What Is Homoskedasticity and Why Does It Matter?

Homoskedasticity means that the random errors in a statistical model have the same variance across all observations. In a regression, it means your predictions are equally “off” whether you’re predicting small values or large ones. This property is one of the key assumptions behind ordinary least squares (OLS) regression, and when it holds, your standard errors, p-values, and confidence intervals are reliable.

The Core Idea

In any regression model, you’re fitting a line (or surface) through data points. The distance between each actual data point and the predicted value is called a residual. Homoskedasticity means the spread of those residuals stays roughly constant no matter where you look along the prediction line. The opposite, heteroskedasticity, means the spread changes, typically growing larger or smaller as the predicted value increases.

A classic example: predicting spending by income. People with low incomes spend almost all their money on necessities, so there’s little variation. People with high incomes have wildly different spending habits, some save aggressively, others spend freely. The variance of the residuals fans out as income rises. That’s heteroskedasticity. If you were instead predicting something where the scatter stayed uniform across all income levels, you’d have homoskedasticity.

Why It Matters for Your Results

When homoskedasticity holds, OLS regression is the best linear unbiased estimator, a result known as the Gauss-Markov theorem. “Best” here means no other linear, unbiased method can produce estimates with smaller variance. Your coefficient estimates are as precise as they can be, and the standard errors OLS computes are correct.

When the assumption breaks down, the coefficient estimates themselves are still unbiased, but the standard errors become unreliable. OLS computes standard errors that are too small when variance is unequal, which makes your t-statistics too large and your confidence intervals too narrow. In practice, this inflates your Type I error rate (false positives). One study found that under strong heteroskedasticity, the rejection rate climbed to 26% when it should have been 5%. Confidence intervals that nominally cover the true value 95% of the time dropped to roughly 75% coverage. You’d be drawing confident conclusions from data that doesn’t actually support them.

How to Spot It Visually

The simplest check is a residual plot: plot your model’s residuals on the vertical axis against the fitted (predicted) values on the horizontal axis. Under homoskedasticity, you’ll see a roughly even band of points scattered around zero with no obvious pattern. Under heteroskedasticity, you’ll typically see a funnel or fan shape where the residuals spread out (or compress) as fitted values increase. A cone that opens to the right is the most common pattern, but any systematic change in spread is a red flag.

Formal Statistical Tests

Visual inspection is a good first step, but formal tests give you a p-value to work with. The two most common are the Breusch-Pagan test and the White test. Both use homoskedasticity (constant variance) as the null hypothesis, so a low p-value means you have evidence of heteroskedasticity.

The Breusch-Pagan test checks whether the variance of residuals is linearly related to your predictor variables. It’s straightforward and works well when heteroskedasticity follows a linear pattern. The White test is more flexible because it also includes squared terms and interactions among predictors, so it can detect nonlinear forms of heteroskedasticity that Breusch-Pagan would miss. Both are available in standard software: Python’s statsmodels library provides het_breuschpagan and het_white functions, and R has equivalent packages.
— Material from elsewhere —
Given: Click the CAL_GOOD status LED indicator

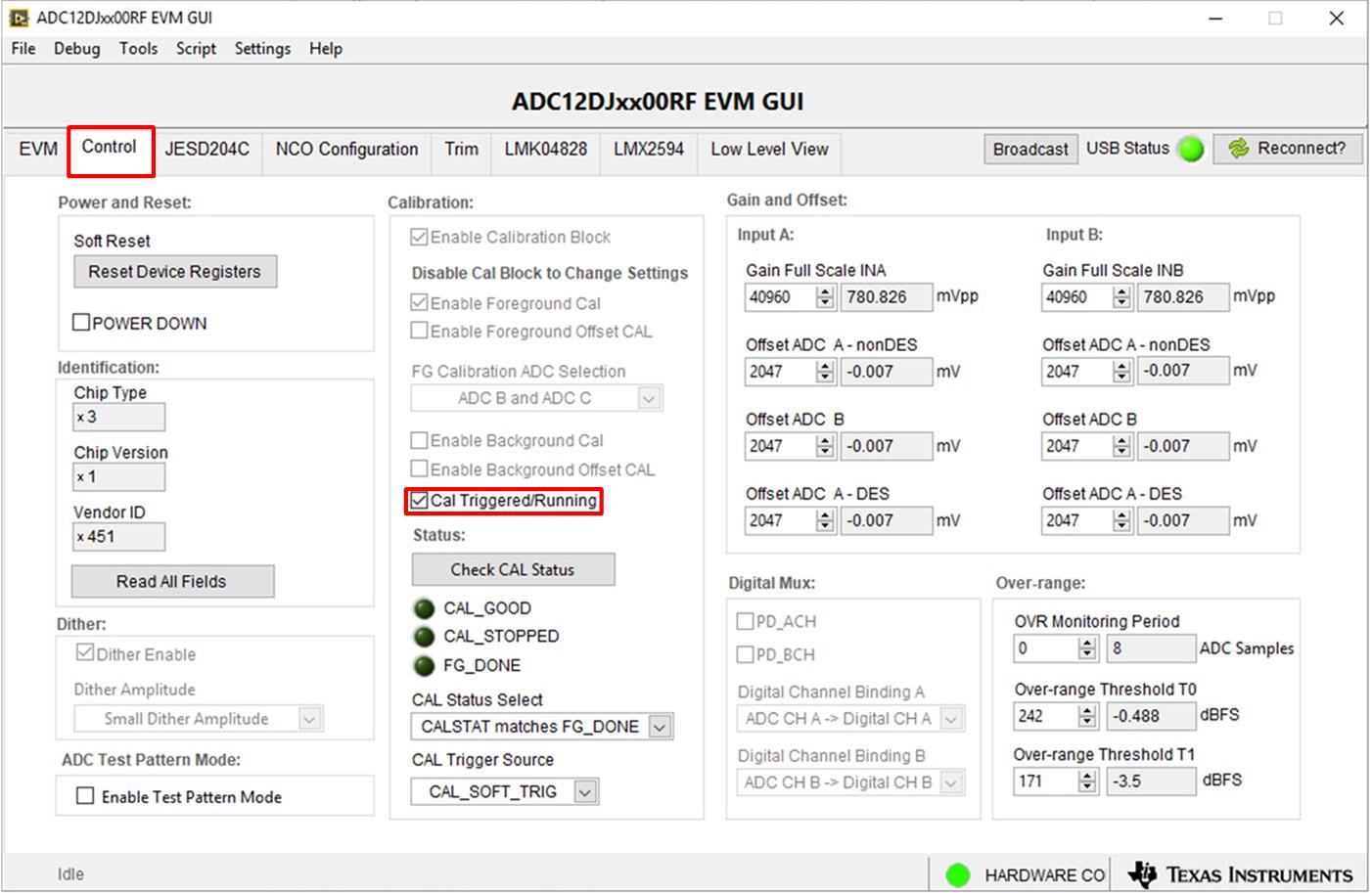Looking at the screenshot, I should click(x=424, y=608).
A third option, the Goldfeld-Quandt test, splits your data into two groups and checks whether the variance differs between them. It’s simpler but less general.
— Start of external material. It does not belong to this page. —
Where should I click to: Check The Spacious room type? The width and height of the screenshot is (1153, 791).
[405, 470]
What to Do When Variance Isn’t Constant

If you detect heteroskedasticity, you have several practical options depending on how severe it is and what you’re trying to accomplish.

Robust Standard Errors

The most common modern fix is to keep OLS but replace the standard errors with heteroskedasticity-consistent (HC) standard errors, sometimes called “robust” standard errors. This doesn’t change your coefficient estimates. It corrects the standard errors so your p-values and confidence intervals are valid even when variance isn’t constant. In many applied fields, this is the default approach.

Weighted Least Squares

Weighted least squares (WLS) addresses heteroskedasticity directly by giving each observation a weight inversely proportional to its error variance. Observations with large variance (less informative, more noisy) get downweighted, while observations with small variance (more precise) get upweighted. This produces more efficient estimates than OLS when the variance structure is correctly specified. The challenge is that you need to know, or estimate, how the variance changes across observations.

Data Transformations

Sometimes transforming your dependent variable can stabilize the variance. A log transformation is the most common choice, particularly when variance increases proportionally with the mean (as with income or price data). A square root transformation works for count data, and a reciprocal transformation (1 divided by the value) can help in other cases. These transformations compress larger values more than smaller ones, which tends to equalize the spread of residuals. The tradeoff is that your model now predicts the transformed variable, so interpreting coefficients requires back-transformation.

The right fix depends on context. Robust standard errors are the easiest and most widely used. WLS is worth the effort when you have a good model for the variance structure. Transformations work best when the data naturally lend themselves to a different scale.